Find every line in the listing that contains the string "width", and copy each of those lines in full.

..........

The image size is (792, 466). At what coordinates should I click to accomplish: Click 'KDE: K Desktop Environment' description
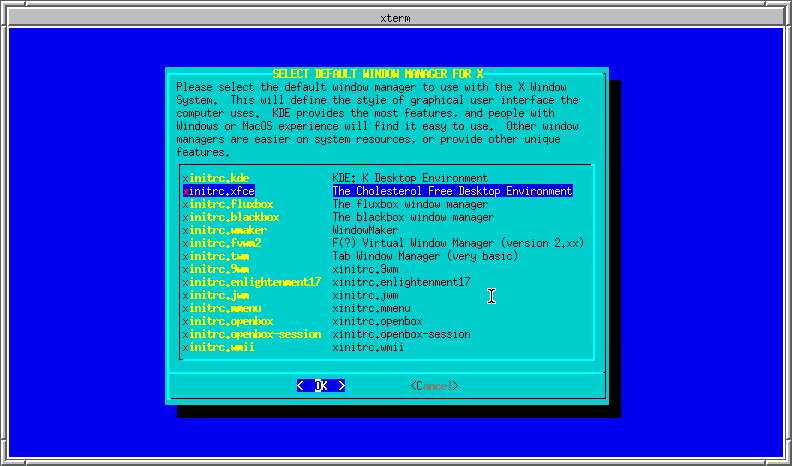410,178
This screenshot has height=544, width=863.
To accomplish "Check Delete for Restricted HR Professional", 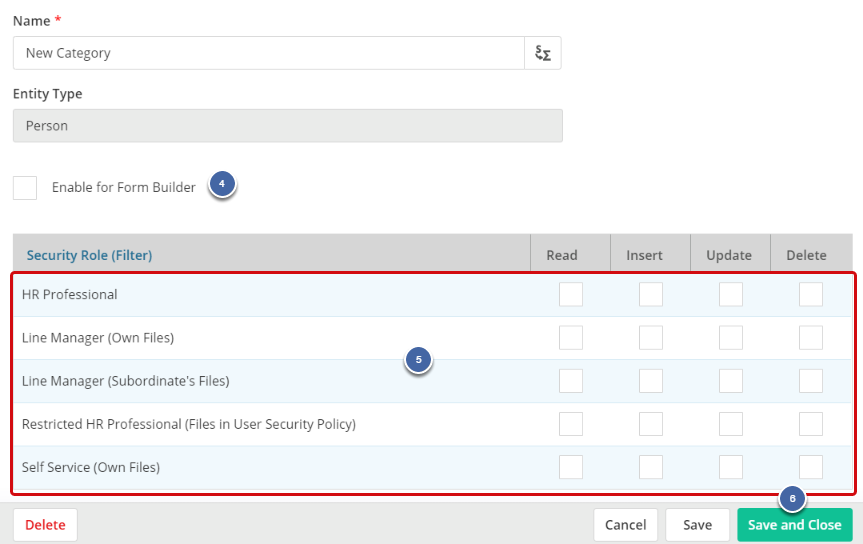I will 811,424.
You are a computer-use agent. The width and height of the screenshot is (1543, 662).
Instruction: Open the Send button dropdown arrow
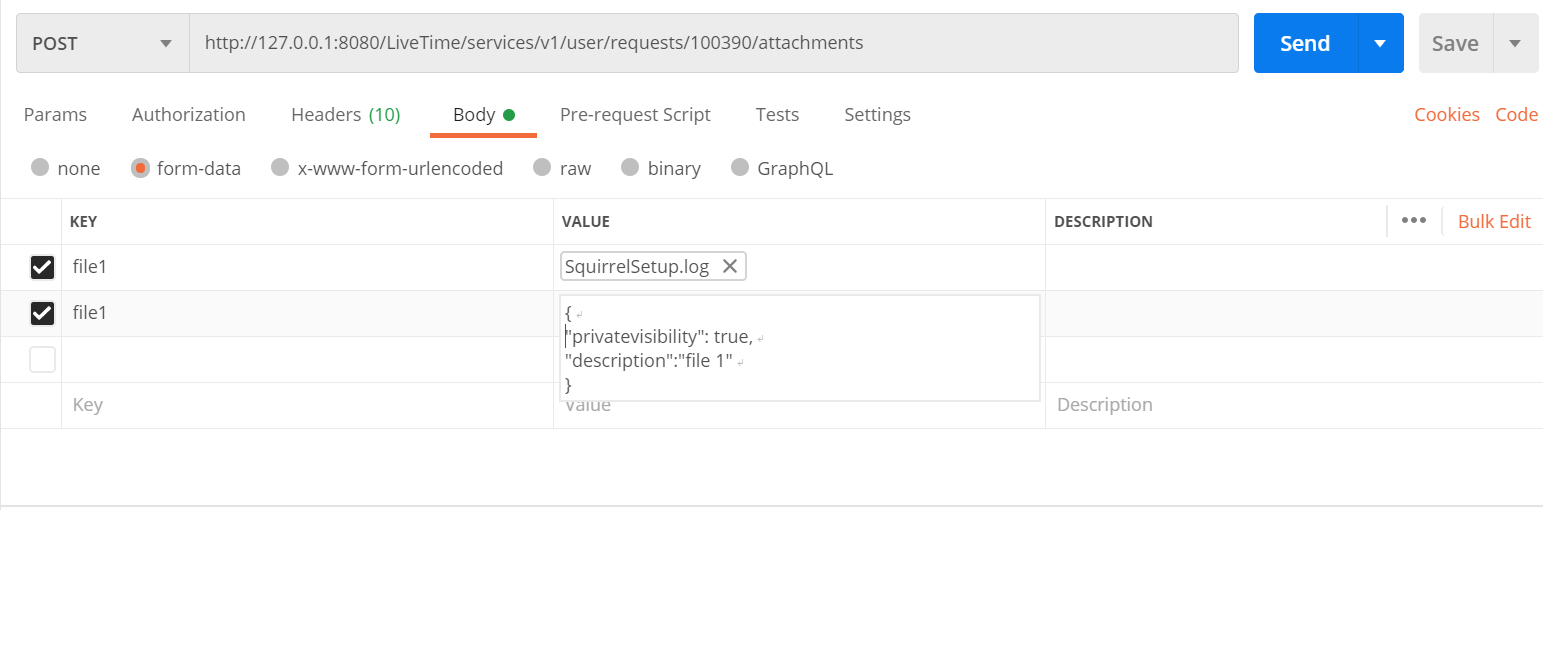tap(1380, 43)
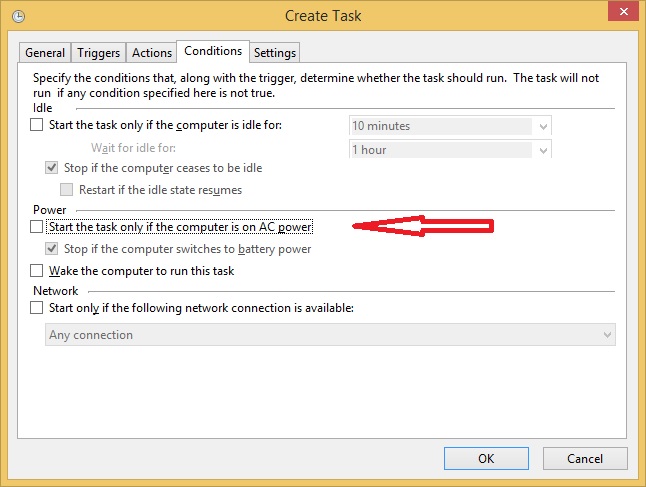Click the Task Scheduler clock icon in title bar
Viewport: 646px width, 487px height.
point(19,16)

..........

WRITTEN SOLUTION »
This screenshot has height=544, width=863.
You are a computer-use agent. The width and height of the screenshot is (1543, 662).
Viewport: 646px width, 487px height.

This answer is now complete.